LOS ANGELES — A huge Pacific storm parked itself over Southern California and unloaded, ravaging roads, opening sinkholes and leading to the deaths of at least two people.
The storm feeding on an atmospheric river of moisture stretching far out into the ocean was at its most fierce late Friday afternoon, dropping over 8 inches of rain in one area, and was expected to last until Saturday afternoon.
The region appeared to dodge any major disasters, but in the desert town of Victorville, several cars were washed down a flooded street, and one man was found dead in a submerged vehicle after others were rescued, San Bernardino County fire spokesman Eric Sherwin said.
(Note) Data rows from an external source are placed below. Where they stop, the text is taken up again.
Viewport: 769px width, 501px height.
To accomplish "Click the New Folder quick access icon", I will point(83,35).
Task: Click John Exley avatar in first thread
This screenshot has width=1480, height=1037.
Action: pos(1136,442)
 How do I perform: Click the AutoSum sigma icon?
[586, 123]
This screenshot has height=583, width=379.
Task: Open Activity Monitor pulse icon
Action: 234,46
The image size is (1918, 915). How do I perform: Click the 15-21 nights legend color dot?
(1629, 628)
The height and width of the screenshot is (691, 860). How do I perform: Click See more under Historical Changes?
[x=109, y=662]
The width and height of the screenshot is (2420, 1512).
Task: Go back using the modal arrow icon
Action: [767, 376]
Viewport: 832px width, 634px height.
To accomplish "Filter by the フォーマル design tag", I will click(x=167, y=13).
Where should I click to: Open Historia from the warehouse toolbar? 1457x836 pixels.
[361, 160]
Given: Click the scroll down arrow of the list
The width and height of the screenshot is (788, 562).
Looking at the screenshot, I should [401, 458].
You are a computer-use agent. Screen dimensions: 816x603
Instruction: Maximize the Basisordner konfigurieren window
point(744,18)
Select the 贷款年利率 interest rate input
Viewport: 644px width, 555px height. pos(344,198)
And in the Sherman Oaks area of Los Angeles, a man was electrocuted when a tree falling in heavy rain downed power lines that hit his car.
Later in the same neighborhood, a sinkhole swallowed two cars, the second on live TV as viewers watched it teeter on the edge before plunging in. Firefighters rescued one person from the first car, and the driver got out of the second before it fell. No one was injured.
Inland at the Cajon Pass, the shoulder of Interstate 15 crumbled and sent a parked firetruck spilling over the side, but no one was hurt.
There were several traffic deaths on slick and flooded roads also, but it was difficult to say which were a direct result of the storm.
Other forms of travel were tough too. Amtrak canceled its rail trips for a long stretch of the state’s southern and central coast, and more than 300 arriving and departing flights were delayed or canceled at Los Angeles International Airport.
Winds gusting to 70 mph or more lashed parts of the region. Heavy rains turned creeks and rivers into brown torrents and released slews of mud from hillsides burned barren by wildfires.
“At one point the wind was so strong I’m surprised it didn’t blow my windows out,” retiree Phoenix Hocking said from Carpinteria. “I now have a pond in my patio. And my dog is starting to grow flippers so he can go out and do his business.”
Several stretches of freeways and highways were closed by flooding, including very busy arteries like Interstate 5 and Interstate 10.
“It’s crazy,” said Robin Johnson, an academic adviser at the University of California, Santa Barbara. “It’s just pouring down rain. The wind is just going nuts.”
In LA’s Sun Valley, 10 cars were trapped in swift-moving water on a roadway and 15 people had to be rescued, the Fire Department reported.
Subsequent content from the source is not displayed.